Another Tribune article from April 18 noted that participating in the summit were "governors, researchers, academics, conservationists and utility and industry representatives." It reported that "[e]nvironmental activists quickly jumped on [Environmental Protection Agency chief Stephen] Johnson" following his assertion that "greenhouse gases grew by less than 1 percent in 2005." According to the Tribune, critics "call[ed] his statement that a 0.8 percent increase in carbon dioxide and other emissions from 2004 to 2005 shows progress was little more than a 'spin.' "

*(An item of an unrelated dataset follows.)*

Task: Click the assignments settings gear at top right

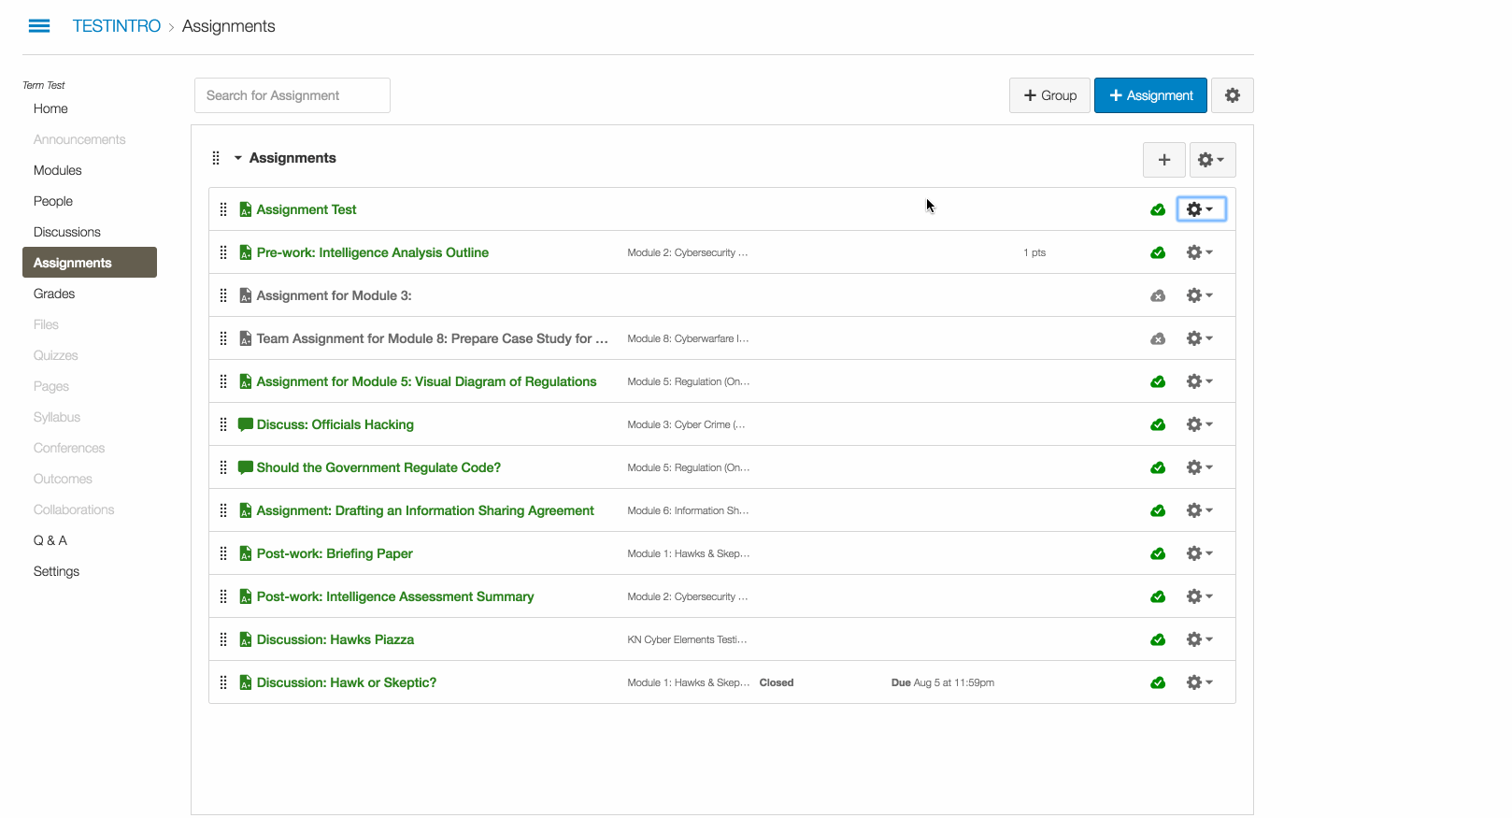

A separate April 17 Daily Sentinel article on the summit -- "Govs: Renewable, traditional energy essential to future" -- noted the support for "[c]oal, natural gas and renewable energy" that the governors of Utah, Wyoming, Montana and Nevada had pledged in a "unified effort to achieve energy independence in a time of climate change." While the article -- also by Magill -- noted that a number of Western governors broadly support renewable energy initiatives, it failed to report on the numerous environmental interests present at the summit and their collective concerns regarding energy development.
From Bobby Magill's article "Industry touts coal, natural gas as integral," in the April 17 edition of The Daily Sentinel of Grand Junction:
[T]he coal industry is keeping a close eye on court proceedings that may determine the future of roadless land in the West, said Greg Schaefer of Arch Coal, which operates a coal mine near Somerset in the North Fork Valley.

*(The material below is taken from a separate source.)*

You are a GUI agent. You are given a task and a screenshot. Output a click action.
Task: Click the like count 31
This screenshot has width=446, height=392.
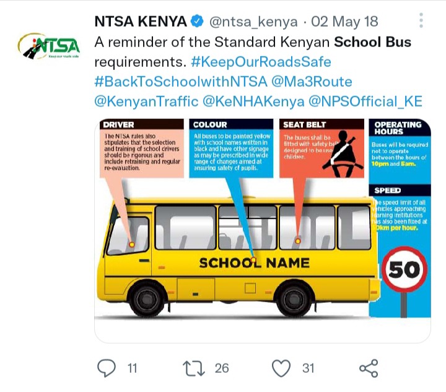[x=308, y=368]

Myriad members of the energy industry, some environmental groups and state government officials are gathering for three days this week at the summit, called by Utah Gov. Jon Huntsman, to discuss the future of coal, oil and gas, oil shale and renewable energy in the West.
"Natural gas fits very well in a carbon-constrained environment," Duane Zavadil, vice president of Denver-based Bill Barrett Corp., said, touting natural gas as a clean-burning fuel that emits half the carbon dioxide as burned coal.

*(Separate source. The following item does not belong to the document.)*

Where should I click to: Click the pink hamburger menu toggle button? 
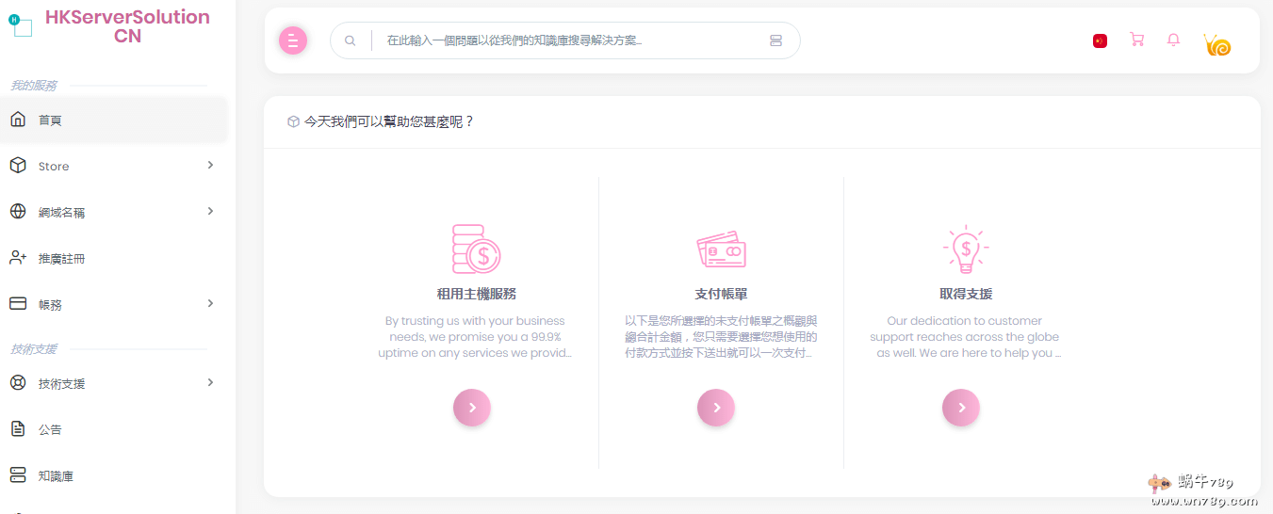click(x=293, y=40)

The West's vast natural gas resources have the potential to prevent the United States from importing as much foreign oil as we do today.
"What if we used more natural gas for motor fuels?" he said.
Regardless of rhetoric claiming renewable energy must soon replace fossil fuels as a primary energy source because the earth will soon reach "peak oil," Zavadil said oil and gas should be "farmed" from the earth just as wheat is grown in a field.
"At the end of the day, there are fossil fuels available -- be it coal, oil, natural gas -- essentially into the foreseeable future to the point that (the end of the fossil fuels era) shouldn't be a factor in our discussions," he said.
Schaefer called a coal deposit spanning both Utah and Colorado the "rocket fuel" of the coal industry. Access to that coal, he said, is critical.
Arch Coal, he said, is monitoring the status of the 2001 Roadless Rule "to make sure we have access to the mineral."
The Endangered Species Act is going to be another challenge for the coal industry, said James A. Holtkamp, manager of the Environmental Compliance Group of Denver law firm Holland and Hart.
Watch out for the polar bear, he said.
"If the polar bear is listed (under the Endangered Species Act because it is threatened by global warming), what happens when someone wants to get a permit for a major energy project with climate change impact?" he said.